- [What this task involves]: Your task is to give the entries back exactly, leaving nothing out.

━━━━━━

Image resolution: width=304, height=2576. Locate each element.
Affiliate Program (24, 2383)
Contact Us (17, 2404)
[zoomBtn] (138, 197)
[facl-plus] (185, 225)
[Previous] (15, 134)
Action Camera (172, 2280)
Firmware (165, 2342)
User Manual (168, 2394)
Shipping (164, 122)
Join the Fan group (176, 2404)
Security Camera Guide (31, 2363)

━━━━━━

- [Output of the exercise]:
Image resolution: width=304, height=2576. Locate each element.
Affiliate Program (24, 2383)
Contact Us (17, 2404)
[zoomBtn] (138, 197)
[facl-plus] (185, 225)
[Previous] (15, 134)
Action Camera (172, 2280)
Firmware (165, 2342)
User Manual (168, 2394)
Shipping (164, 122)
Join the Fan group (176, 2404)
Security Camera Guide (31, 2363)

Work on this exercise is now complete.